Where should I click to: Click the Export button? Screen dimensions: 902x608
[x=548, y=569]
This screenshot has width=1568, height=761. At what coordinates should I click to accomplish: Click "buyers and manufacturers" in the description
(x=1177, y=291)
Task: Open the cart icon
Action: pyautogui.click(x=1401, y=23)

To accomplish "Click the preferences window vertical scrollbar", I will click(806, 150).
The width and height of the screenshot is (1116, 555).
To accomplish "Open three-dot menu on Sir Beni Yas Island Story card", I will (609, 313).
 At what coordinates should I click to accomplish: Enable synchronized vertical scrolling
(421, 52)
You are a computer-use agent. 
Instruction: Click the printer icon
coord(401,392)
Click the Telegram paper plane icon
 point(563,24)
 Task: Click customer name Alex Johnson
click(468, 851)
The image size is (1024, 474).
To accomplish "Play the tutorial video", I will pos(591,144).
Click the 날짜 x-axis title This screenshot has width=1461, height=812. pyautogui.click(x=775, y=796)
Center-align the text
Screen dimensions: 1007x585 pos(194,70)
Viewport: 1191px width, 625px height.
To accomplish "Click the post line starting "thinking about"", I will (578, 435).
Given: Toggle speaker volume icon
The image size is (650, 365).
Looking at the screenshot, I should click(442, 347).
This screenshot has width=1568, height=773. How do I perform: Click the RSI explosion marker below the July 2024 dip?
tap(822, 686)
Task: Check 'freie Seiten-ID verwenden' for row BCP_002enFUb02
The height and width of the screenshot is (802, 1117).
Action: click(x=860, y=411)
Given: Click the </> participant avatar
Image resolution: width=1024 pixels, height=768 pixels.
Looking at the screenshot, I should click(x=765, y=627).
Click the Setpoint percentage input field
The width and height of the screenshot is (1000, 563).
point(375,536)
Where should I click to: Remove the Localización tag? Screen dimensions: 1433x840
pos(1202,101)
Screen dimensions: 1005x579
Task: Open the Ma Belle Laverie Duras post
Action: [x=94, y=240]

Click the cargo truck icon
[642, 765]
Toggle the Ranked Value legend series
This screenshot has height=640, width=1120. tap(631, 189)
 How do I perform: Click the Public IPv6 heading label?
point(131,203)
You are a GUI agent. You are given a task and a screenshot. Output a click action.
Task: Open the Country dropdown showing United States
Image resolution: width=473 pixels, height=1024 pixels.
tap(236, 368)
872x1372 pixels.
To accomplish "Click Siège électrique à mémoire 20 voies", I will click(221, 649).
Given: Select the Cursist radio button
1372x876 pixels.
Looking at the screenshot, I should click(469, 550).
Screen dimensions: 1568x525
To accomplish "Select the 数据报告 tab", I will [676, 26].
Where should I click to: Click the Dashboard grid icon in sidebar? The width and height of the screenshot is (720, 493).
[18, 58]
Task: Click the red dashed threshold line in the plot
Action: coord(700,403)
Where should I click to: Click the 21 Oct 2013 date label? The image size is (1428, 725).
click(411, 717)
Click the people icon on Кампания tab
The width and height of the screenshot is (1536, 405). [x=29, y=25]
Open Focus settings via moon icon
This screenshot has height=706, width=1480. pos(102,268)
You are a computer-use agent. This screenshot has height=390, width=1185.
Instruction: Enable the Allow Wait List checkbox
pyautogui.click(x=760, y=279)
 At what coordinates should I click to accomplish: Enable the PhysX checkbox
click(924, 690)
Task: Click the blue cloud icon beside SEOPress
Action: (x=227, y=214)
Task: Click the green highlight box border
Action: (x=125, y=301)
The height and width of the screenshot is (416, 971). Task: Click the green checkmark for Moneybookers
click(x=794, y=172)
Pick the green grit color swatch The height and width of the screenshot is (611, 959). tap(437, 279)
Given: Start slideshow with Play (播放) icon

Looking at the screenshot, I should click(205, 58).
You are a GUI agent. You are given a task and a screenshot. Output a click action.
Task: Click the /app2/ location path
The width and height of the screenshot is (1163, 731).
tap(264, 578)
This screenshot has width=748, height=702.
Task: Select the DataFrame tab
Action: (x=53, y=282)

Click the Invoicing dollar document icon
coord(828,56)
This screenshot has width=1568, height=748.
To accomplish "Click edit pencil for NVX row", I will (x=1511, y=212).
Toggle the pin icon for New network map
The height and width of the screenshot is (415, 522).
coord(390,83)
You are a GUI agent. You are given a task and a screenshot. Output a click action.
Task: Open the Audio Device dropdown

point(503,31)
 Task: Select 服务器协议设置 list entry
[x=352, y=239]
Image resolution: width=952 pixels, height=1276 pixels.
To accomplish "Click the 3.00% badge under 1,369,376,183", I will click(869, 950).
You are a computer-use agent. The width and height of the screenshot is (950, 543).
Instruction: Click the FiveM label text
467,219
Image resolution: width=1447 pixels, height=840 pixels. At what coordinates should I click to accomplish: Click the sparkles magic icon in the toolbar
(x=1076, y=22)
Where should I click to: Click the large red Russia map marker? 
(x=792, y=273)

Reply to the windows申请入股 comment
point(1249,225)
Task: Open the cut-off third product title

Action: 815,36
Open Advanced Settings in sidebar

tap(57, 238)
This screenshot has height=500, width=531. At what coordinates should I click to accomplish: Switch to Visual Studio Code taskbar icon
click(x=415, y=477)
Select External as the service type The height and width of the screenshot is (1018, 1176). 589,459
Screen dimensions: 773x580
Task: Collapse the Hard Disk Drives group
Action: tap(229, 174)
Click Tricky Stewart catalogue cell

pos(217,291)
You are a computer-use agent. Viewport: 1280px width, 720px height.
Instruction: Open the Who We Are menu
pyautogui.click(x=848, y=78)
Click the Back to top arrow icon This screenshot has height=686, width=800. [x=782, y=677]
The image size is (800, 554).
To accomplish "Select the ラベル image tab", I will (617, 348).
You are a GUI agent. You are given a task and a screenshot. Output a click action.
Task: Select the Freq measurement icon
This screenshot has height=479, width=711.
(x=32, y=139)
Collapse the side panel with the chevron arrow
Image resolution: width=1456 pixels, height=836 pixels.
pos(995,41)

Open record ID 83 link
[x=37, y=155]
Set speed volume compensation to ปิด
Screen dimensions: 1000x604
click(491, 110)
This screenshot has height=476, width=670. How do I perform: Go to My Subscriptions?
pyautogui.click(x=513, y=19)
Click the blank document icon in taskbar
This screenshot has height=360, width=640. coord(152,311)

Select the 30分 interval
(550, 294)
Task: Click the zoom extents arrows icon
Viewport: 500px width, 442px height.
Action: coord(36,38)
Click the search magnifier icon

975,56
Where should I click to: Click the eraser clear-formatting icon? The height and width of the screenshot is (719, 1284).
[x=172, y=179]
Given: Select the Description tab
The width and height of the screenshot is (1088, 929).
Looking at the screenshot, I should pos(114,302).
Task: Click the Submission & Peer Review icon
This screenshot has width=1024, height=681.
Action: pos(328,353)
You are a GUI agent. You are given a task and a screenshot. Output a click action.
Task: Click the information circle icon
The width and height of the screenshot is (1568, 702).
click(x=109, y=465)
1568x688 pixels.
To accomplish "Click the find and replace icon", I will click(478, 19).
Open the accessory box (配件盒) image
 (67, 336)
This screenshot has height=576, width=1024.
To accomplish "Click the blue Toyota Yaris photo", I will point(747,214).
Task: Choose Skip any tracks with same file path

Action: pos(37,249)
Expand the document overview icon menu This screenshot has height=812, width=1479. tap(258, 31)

● ● ● ● ● ● ●

• Exercise
Show each line from the material above where the string "computer" can be found.

• Exercise output
You are a computer-use agent. 
You are a computer-use agent. This screenshot has height=390, width=1185.
You are a computer-use agent. The width and height of the screenshot is (950, 543).
You are a computer-use agent. Viewport: 1280px width, 720px height.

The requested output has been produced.